This is beef country.
In addition to the grazing, there is also a fair bit of oil and gas drilling and some bentonite mining in this corner of Wyoming. Cody is located in NW Wyoming at the base of the Rocky Mountains at the Eastern entrance of Yellowstone on the North Fork of the Shoshone River. While the town itself is full of trees and now tourists, the surrounding range is sparsely populated other than by sagebrush and grass.
In the Cody BLM Field Office, I am interning under the direction of the biologist. Major projects for this summer include sage grouse monitoring, fence inventory as part of a pronghorn migration analysis, installing fence reflectors to reduce sage grouse collisions, rare plant inventory, and sage grouse.
My internship began in April while it was still fairly wintery. We began with sage grouse monitoring. In April my day started well before dawn. We drove in the early morning darkness to sage grouse leks so that we were there just as dawn broke and the grouse began strutting. Watching dawn break on the range is really stunning. Everything wakes up slowly with the increasing light and warmth. The grouse begin to stir, erect their tails, fluff up their breasts, and begin to use their air sacs to produce their otherworldly mating calls. The sagebrush landscape is stunning drenched in the reds and yellows of dawn. As the day becomes light pronghorn, rabbits, and wild horses begin to stir and can be seen across the landscape.
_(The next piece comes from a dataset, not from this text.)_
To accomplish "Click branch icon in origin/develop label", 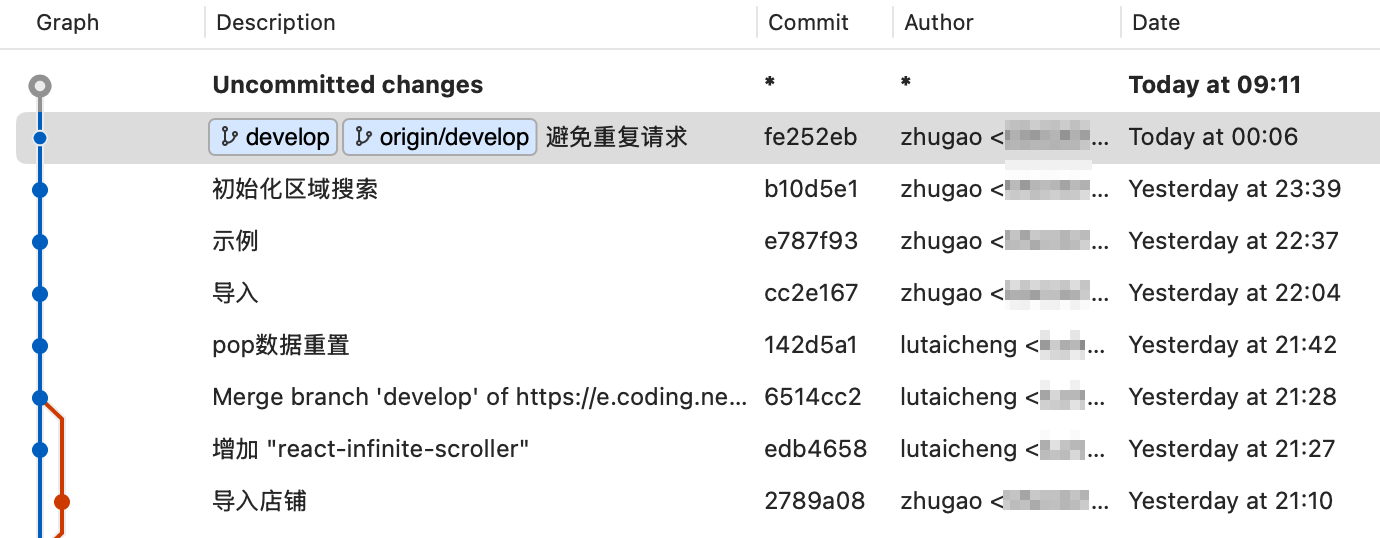I will (363, 137).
May was divided among different projects. When the weather was good (when it wasn’t snowing) I worked on completing a fence inventory in a pronghorn migration corridor. Unlike deer and elk, pronghorn tend not to jump over fences, but rather kneel and squeeze under the fence. Unfortunate for pronghorn, the Big Horn Basin has a long history of sheep grazing and a quite a bit of sheep fence constructed of impenetrable net wire or several barb wire strands close to the ground. Over the years most of the grazing has shifted to cattle, but the sheep fences remain in some areas. The fence inventory was an excellent opportunity for me to really get to know the field office and the range. Most of the vegetation was still dormant in May(or under snow), but I was still able to begin to familiarize myself with the local flora and fauna. I also got real good at using the GPS, to collect fence corners for the GIS database, and using topographic maps to locate fence lines, some long since removed.